Underlying everything Camila does is a belief in the attachment theory elaborated by the British child-psychologist John Bowlby and others. This essentially holds that children develop as the direct result of how their first carers engage with them. Physically and emotionally neglected children expect others to be unresponsive, unavailable, and not willing to meet their needs. Abused children expect others to be rejecting, hostile, and unavailable. Both types behave in ways that increase the likelihood that others will treat them in the ways they expect. And once a child has established a model of its relationships, Bowlby suggested, changing it can be difficult. Thus, when offered the hand of friendship, Robert Lester would spit.

In Why Love Matters, published this year, psychotherapist Sue Gerhardt presents a highly readable account of the latest research, which uses the hard science of biochemistry and technologically advanced dynamic brain scans to support attachment theory. Her book, substantially indebted to the cross-disciplinary work of University of California professor Allan Schore, demonstrates that adult behaviour towards babies produces effects that are physically etched on to the babies’ brains for years to come.

Data listing>

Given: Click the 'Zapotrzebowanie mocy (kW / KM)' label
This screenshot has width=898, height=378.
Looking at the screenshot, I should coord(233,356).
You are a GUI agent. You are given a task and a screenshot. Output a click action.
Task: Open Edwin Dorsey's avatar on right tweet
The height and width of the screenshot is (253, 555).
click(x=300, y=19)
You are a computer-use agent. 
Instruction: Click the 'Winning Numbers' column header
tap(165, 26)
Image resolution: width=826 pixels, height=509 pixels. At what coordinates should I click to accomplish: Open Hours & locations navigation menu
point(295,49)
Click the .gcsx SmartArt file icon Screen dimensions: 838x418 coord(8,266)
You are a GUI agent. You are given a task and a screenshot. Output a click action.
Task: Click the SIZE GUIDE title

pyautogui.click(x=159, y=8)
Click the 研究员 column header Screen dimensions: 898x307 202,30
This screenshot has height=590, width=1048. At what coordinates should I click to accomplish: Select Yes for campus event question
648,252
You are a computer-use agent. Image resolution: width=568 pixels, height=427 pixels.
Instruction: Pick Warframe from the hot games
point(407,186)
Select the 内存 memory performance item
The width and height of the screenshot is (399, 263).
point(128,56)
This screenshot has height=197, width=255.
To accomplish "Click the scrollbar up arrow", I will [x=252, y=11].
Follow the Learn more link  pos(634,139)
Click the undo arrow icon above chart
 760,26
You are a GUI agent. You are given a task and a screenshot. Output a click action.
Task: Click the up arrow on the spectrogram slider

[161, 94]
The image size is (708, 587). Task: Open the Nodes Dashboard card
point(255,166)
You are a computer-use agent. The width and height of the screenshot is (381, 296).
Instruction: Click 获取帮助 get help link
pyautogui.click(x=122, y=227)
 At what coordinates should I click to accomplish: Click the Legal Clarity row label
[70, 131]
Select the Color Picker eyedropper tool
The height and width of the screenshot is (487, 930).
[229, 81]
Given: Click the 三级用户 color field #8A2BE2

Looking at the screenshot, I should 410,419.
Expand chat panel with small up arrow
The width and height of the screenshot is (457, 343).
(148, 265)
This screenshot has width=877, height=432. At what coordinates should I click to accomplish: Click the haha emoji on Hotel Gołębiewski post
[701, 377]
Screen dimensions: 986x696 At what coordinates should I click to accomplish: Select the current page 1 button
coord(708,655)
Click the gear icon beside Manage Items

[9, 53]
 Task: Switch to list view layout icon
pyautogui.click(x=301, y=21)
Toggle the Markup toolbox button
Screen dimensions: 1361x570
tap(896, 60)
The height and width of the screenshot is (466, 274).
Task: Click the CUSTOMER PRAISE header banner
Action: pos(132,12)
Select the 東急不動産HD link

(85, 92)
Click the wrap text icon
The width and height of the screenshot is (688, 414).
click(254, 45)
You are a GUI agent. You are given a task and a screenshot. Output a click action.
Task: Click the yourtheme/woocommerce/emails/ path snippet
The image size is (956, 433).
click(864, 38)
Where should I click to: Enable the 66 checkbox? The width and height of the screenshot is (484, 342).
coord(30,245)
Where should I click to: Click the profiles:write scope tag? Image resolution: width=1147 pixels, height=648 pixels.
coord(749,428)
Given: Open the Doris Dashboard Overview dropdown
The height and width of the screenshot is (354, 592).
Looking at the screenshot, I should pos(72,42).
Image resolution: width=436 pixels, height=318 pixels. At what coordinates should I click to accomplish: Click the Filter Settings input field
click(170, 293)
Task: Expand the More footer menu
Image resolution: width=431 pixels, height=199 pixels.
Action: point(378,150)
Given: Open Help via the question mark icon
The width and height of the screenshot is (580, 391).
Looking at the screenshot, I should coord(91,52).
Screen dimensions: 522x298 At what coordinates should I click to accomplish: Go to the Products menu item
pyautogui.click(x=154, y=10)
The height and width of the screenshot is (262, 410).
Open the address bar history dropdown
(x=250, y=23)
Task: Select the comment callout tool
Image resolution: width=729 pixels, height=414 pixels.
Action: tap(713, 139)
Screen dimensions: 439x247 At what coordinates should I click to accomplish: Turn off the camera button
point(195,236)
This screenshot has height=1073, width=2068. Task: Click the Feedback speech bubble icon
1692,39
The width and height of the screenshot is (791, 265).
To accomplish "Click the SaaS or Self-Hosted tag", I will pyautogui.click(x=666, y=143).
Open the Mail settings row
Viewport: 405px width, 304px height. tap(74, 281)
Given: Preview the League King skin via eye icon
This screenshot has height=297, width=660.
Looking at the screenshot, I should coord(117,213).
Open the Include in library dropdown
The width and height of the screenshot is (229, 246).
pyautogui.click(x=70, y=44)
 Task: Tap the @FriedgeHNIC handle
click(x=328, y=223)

Your assignment>
Print the whole passage on attachment theory word for word, with nothing left out or changed.

Response to the exercise>
Underlying everything Camila does is a belief in the attachment theory elaborated by the British child-psychologist John Bowlby and others. This essentially holds that children develop as the direct result of how their first carers engage with them. Physically and emotionally neglected children expect others to be unresponsive, unavailable, and not willing to meet their needs. Abused children expect others to be rejecting, hostile, and unavailable. Both types behave in ways that increase the likelihood that others will treat them in the ways they expect. And once a child has established a model of its relationships, Bowlby suggested, changing it can be difficult. Thus, when offered the hand of friendship, Robert Lester would spit.

In Why Love Matters, published this year, psychotherapist Sue Gerhardt presents a highly readable account of the latest research, which uses the hard science of biochemistry and technologically advanced dynamic brain scans to support attachment theory. Her book, substantially indebted to the cross-disciplinary work of University of California professor Allan Schore, demonstrates that adult behaviour towards babies produces effects that are physically etched on to the babies’ brains for years to come.